● Extrait:
┄┄┄┄┄┄┄┄┄┄┄┄┄┄┄┄┄┄┄┄

Bien accueillir les compliments, et apprendre à en faire

Le compliment, tout comme les marques d'intérêt ou d'affection, est une façon de se relier les uns aux autres.

Notre manière de les recevoir ou de les donner révèlent qui nous sommes.

Un révélateur de soi et de la relation.

Cet éclairage impitoyable se fait donc sur deux aspects: notre état interne d'une part, et notre capacité à être dans une relation vivante et constructive d'autre part.

Mal donnés et mal reçus, ils signent une fragilité dans le savoir-être, une difficulté relationnelle, un manque de connexion.

Ils sont l'indice d'une affirmation de soi déséquilibrée : trop haute ou trop basse.

Bien donnés et bien reçus, ils indiquent que l'autre compte pour vous, qu'il a une place, un droit à être, à ressentir, à s'exprimer. Et que vous vous donnez les mêmes droits, dans une parfaite réciprocité.

Ils signent l'acceptation de la relation, la prise en compte de la personnalité et du comportement de l'interlocuteur.

Ils comblent les besoins de reconnaissance, de compétence, de communication et d'appartenance.

Et ils instaurent une atmosphère positive.

Ne pas confondre compliment et feedback positif.

Le feedback positif est une démarche réfléchie. Il arrive au bout d'un processus mental élaboré.

Son contenu est factuel, structuré, motivé, contextualisé.

Il a une finalité, une intention: renforcer ou modifier un comportement.

Il s'inscrit dans le management pur.

Il parle de l'autre.

Le compliment est davantage une manifestation d'émotion, de ressenti.

Il peut être un outil de management, mais il est surtout une compétence sociale et relationnelle.

Il parle de vous.

Mal recevoir un compliment : un risque en contexte professionnel.

Mardi. Un petit soleil d'automne vous encourage. Les rues sont calmes.

En route pour un nouvel entretien d'embauche.

Vous n'aimez pas ça. D'ailleurs qui aime ça ?

Mais vous vous sentez relativement prêt. Vous êtes motivé. Le profil du poste. Une tenue impeccable. Alors pourquoi pas vous ?

Le recruteur est cordial. Vous vous détendez …

Il a le nez sur votre CV.

┄┄┄┄┄┄┄┄┄┄┄┄┄┄┄┄┄┄┄┄

● Données sources:

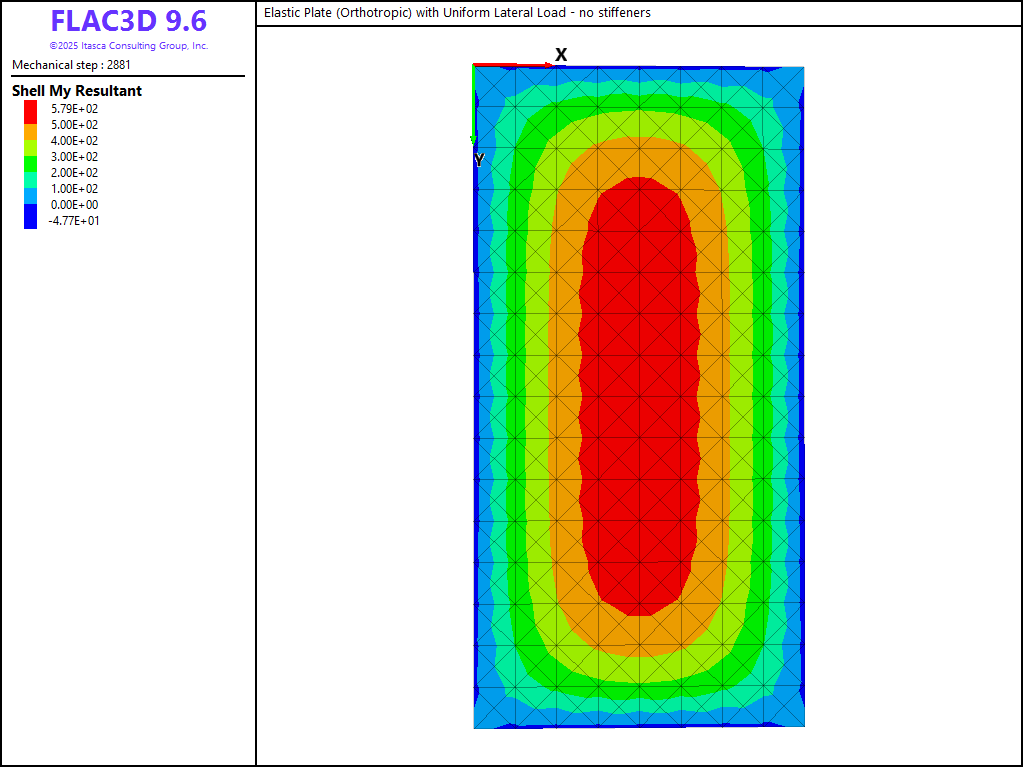Click the Elastic Plate plot title
Viewport: 1024px width, 768px height.
tap(457, 13)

┄┄┄┄┄┄┄┄┄┄┄┄┄┄┄┄┄┄┄┄

● Tâche demandée A:
Répondez à ces questions sur l'extrait :
(i) Quels besoins les compliments bien donnés et bien reçus comblent-ils ?
(ii) Quelle finalité l'extrait attribue-t-il au feedback positif ?
(iii) Quel jour de la semaine ouvre la scène de l'entretien d'embauche ?
● Tâche demandée B:
Recopiez le passage de l'extrait qui commence par les mots contenant « Vous n'aimez pas » et se termine par « sur votre CV. », en substituant « directeur » à « recruteur ».

● Résultat de l'exercice A:
(i) Les besoins de reconnaissance, de compétence, de communication et d'appartenance.
(ii) Renforcer ou modifier un comportement.
(iii) Mardi.

● Résultat de l'exercice B:
Vous n'aimez pas ça. D'ailleurs qui aime ça ?

Mais vous vous sentez relativement prêt. Vous êtes motivé. Le profil du poste. Une tenue impeccable. Alors pourquoi pas vous ?

Le directeur est cordial. Vous vous détendez …

Il a le nez sur votre CV.